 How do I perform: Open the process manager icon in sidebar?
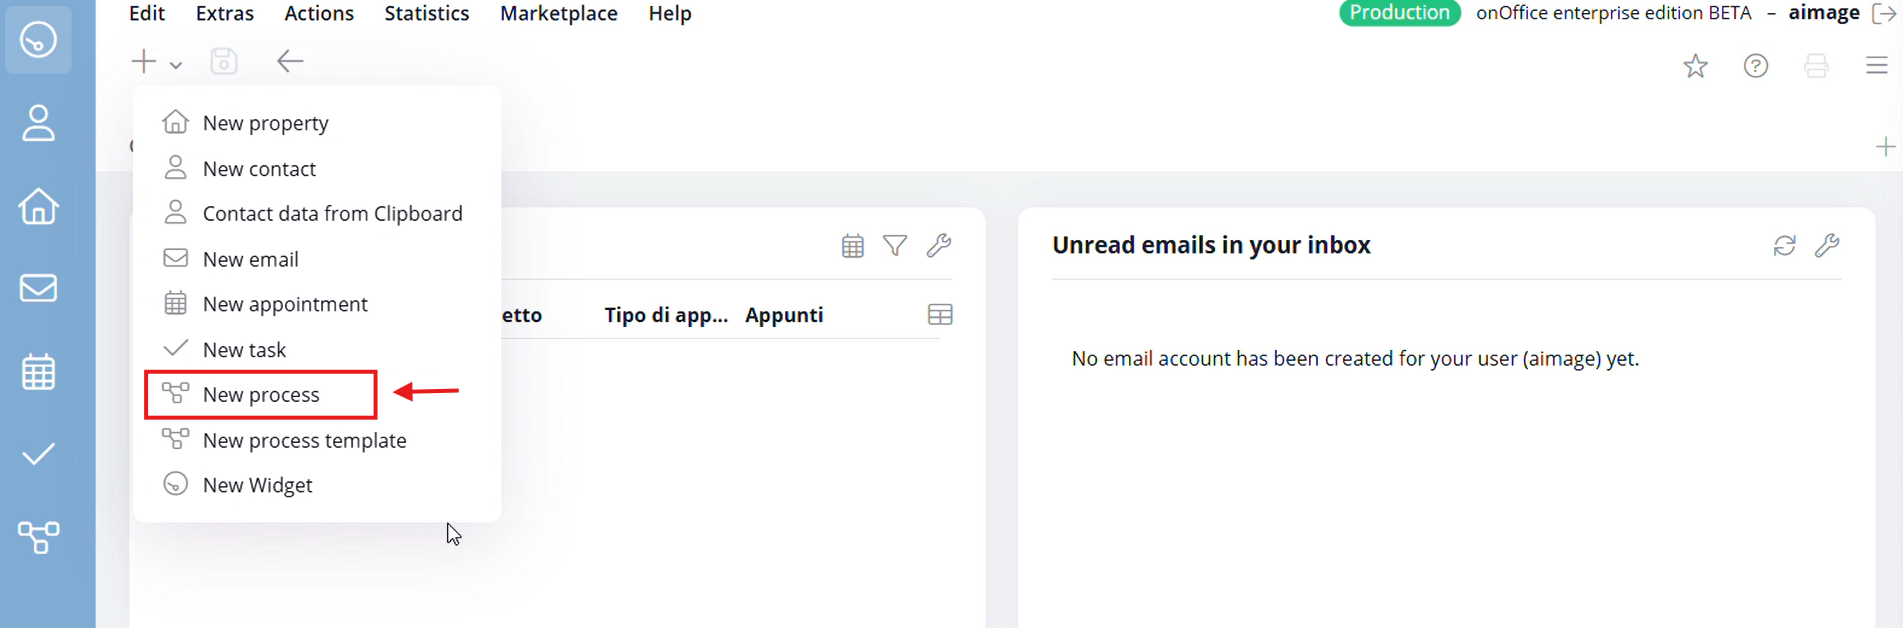(x=38, y=537)
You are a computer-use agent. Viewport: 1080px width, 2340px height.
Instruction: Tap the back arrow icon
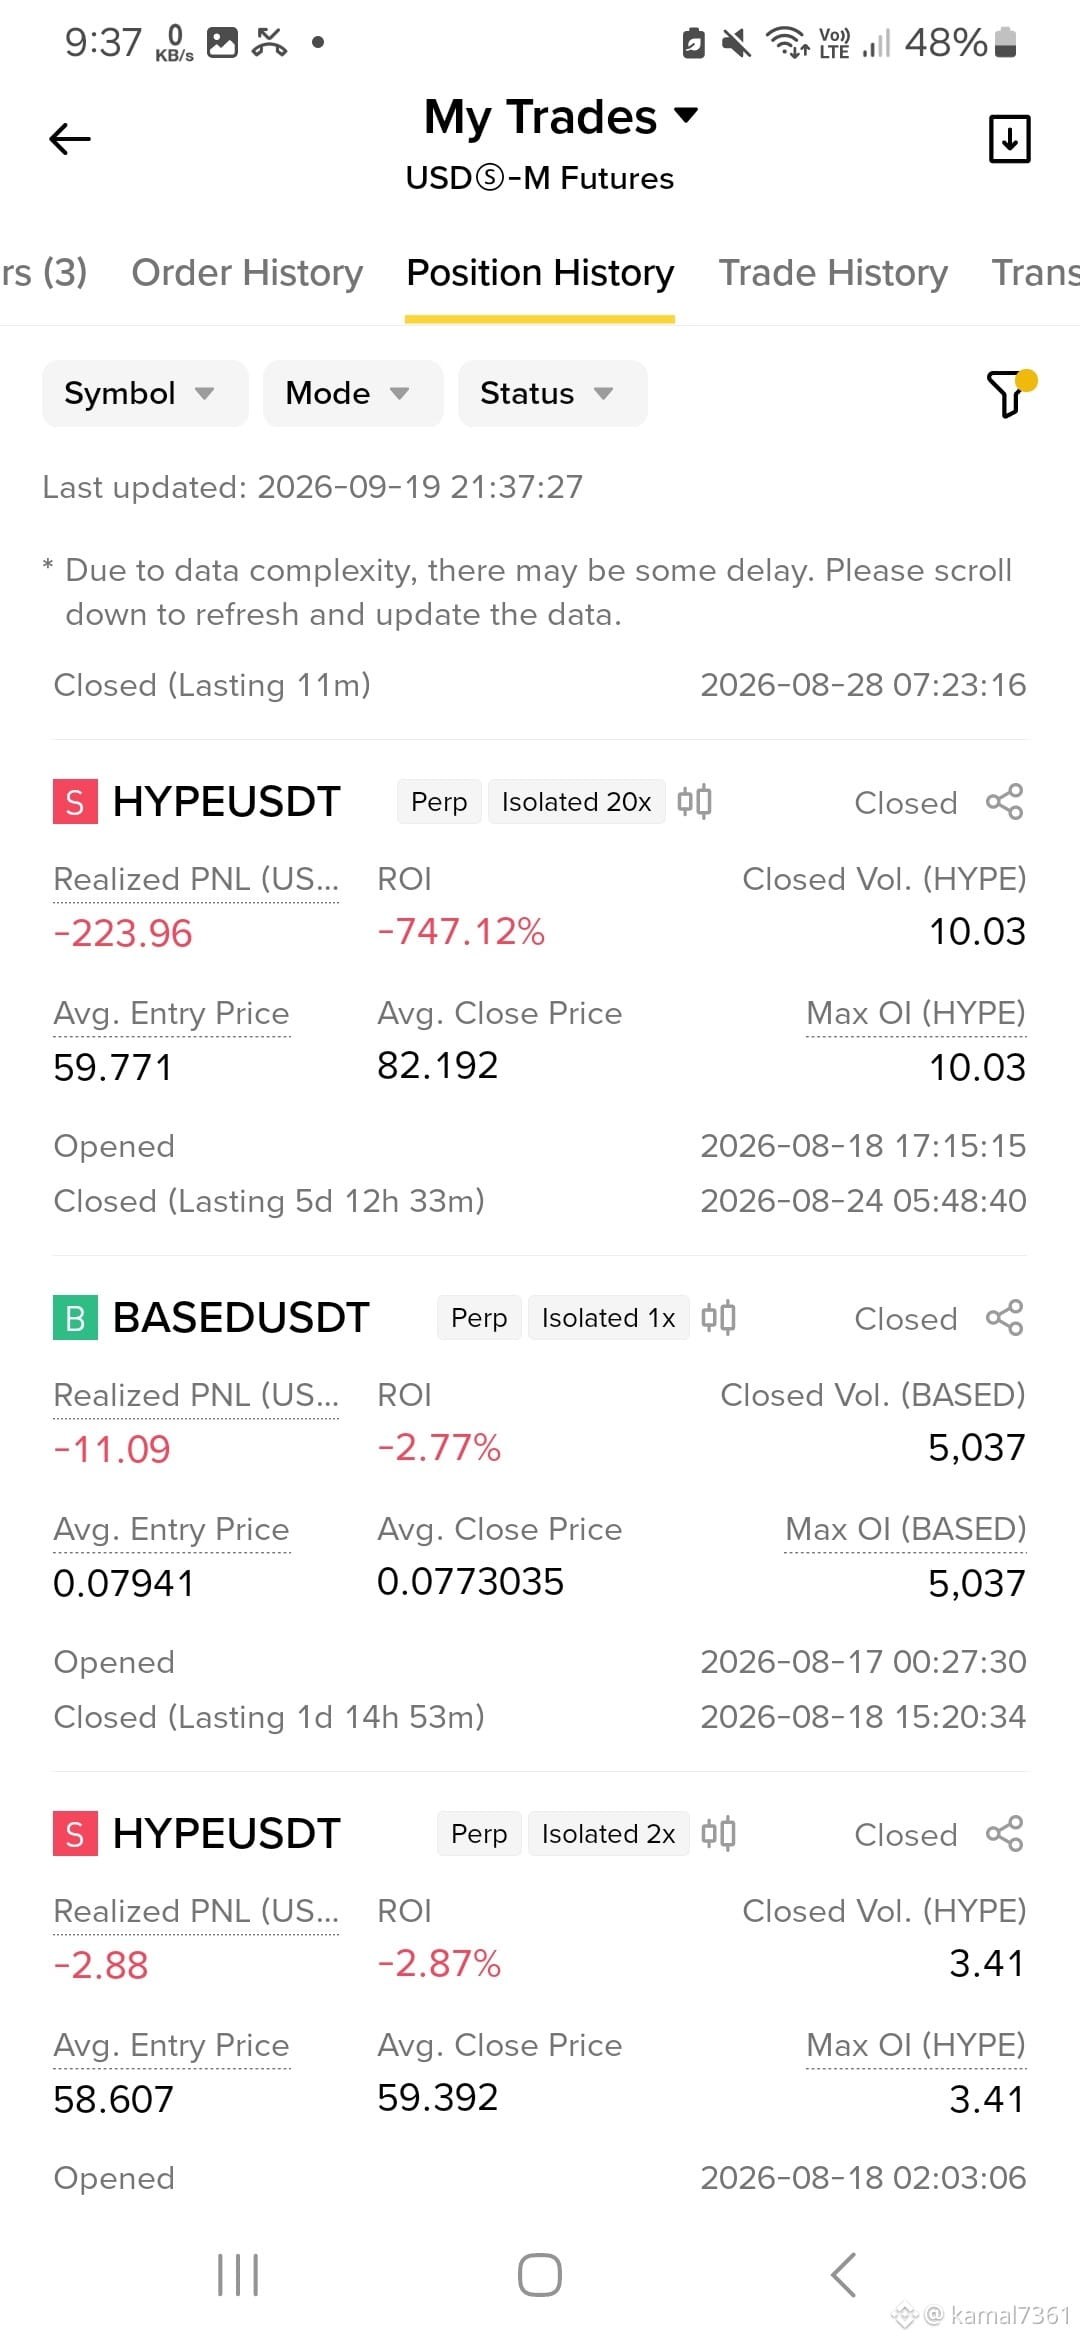(x=70, y=139)
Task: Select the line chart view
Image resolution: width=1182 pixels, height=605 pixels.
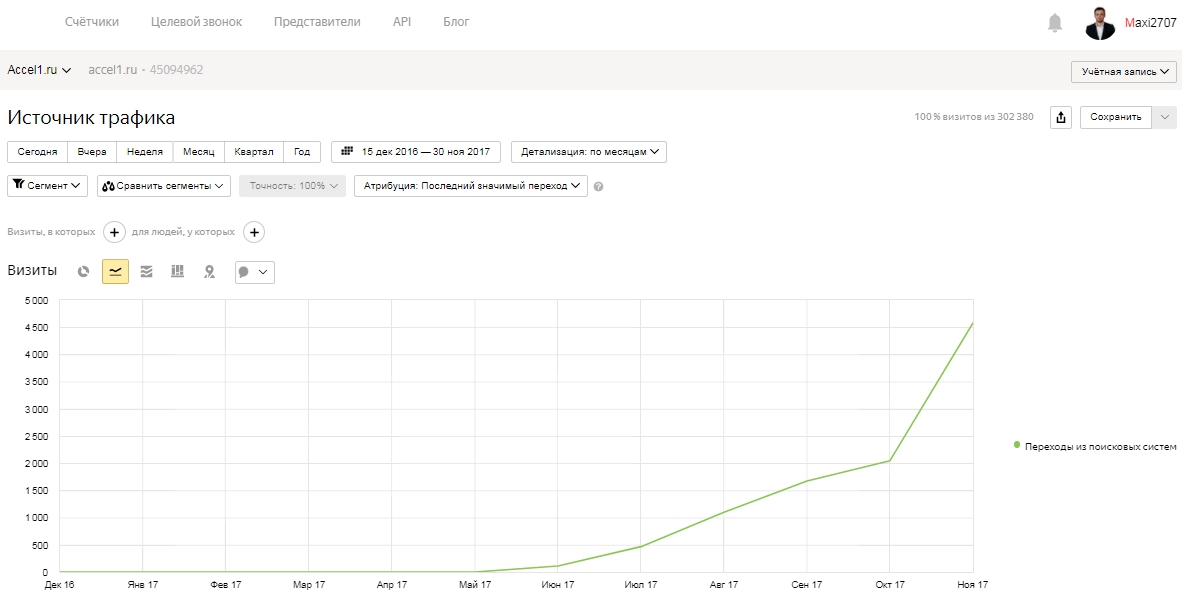Action: 115,271
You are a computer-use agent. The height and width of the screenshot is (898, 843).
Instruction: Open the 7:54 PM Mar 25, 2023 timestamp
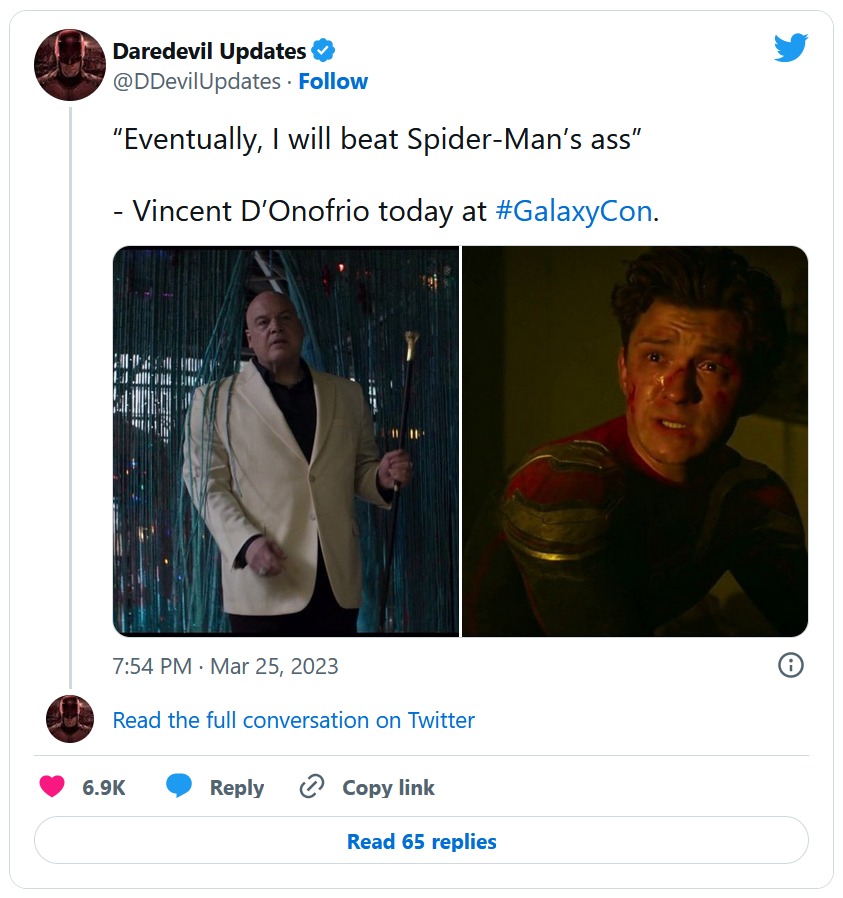tap(226, 666)
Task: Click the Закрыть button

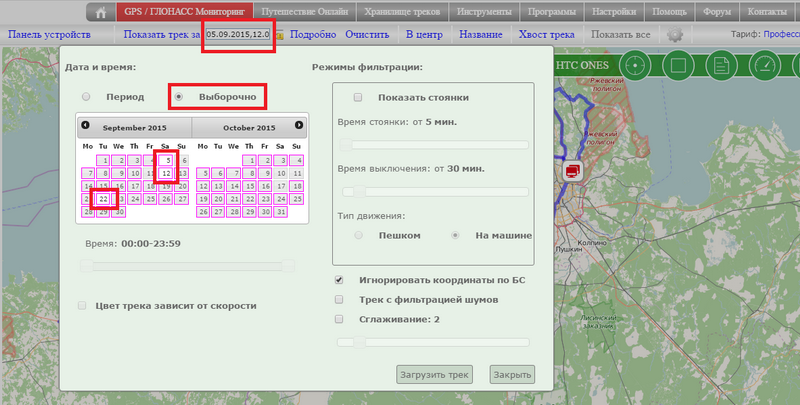Action: [512, 375]
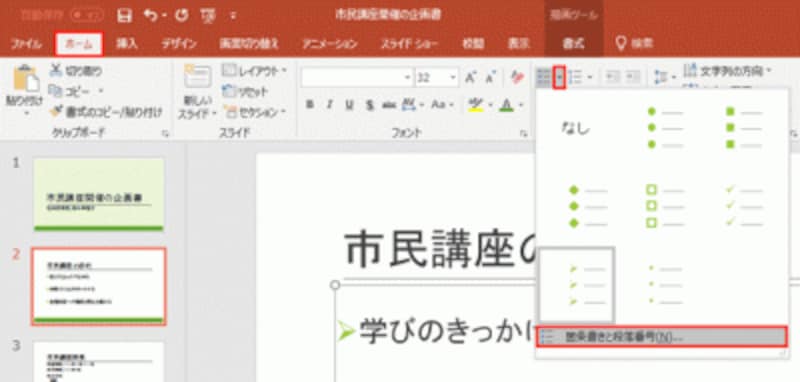Image resolution: width=800 pixels, height=382 pixels.
Task: Expand the bullets dropdown arrow
Action: pyautogui.click(x=560, y=78)
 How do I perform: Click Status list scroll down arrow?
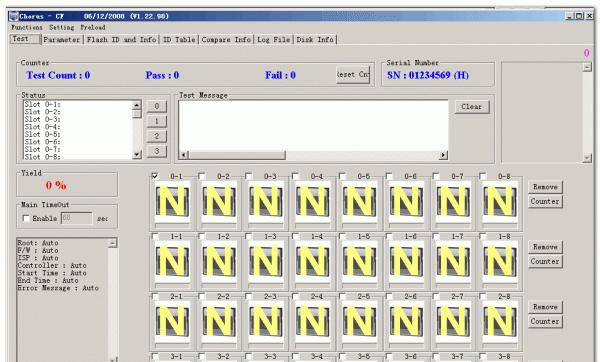coord(137,155)
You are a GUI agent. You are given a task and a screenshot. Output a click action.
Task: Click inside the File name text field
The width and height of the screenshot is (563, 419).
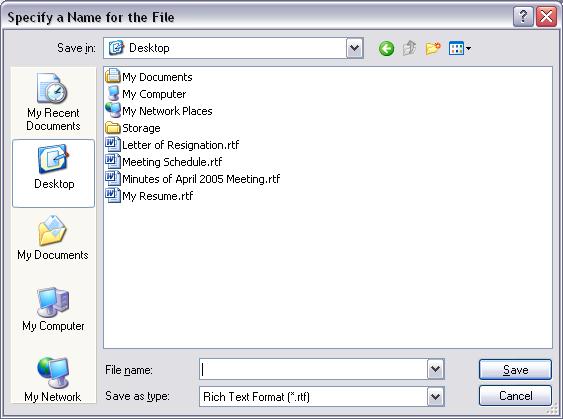(x=313, y=369)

----

Line by line, give the material above again exactly, but without any pictures.

| RESPONSE BOX |
 How do I perform: Open the process manager icon in sidebar?
(x=38, y=537)
You are a computer-use agent. Viewport: 1080px width, 2340px height.
Instruction: Tap the back arrow icon
(x=70, y=139)
Task: Select the line chart view
Image resolution: width=1182 pixels, height=605 pixels.
Action: 115,271
You are a computer-use agent. The height and width of the screenshot is (898, 843).
Instruction: Open the 7:54 PM Mar 25, 2023 timestamp
tap(226, 666)
Task: Click the Закрыть button

Action: [512, 375]
Image resolution: width=800 pixels, height=382 pixels.
Task: Expand the bullets dropdown arrow
Action: pyautogui.click(x=560, y=78)
 How do I perform: Click Status list scroll down arrow?
coord(137,155)
You are a GUI agent. You are given a task and a screenshot. Output a click action.
Task: Click inside the File name text field
The width and height of the screenshot is (563, 419).
(x=313, y=369)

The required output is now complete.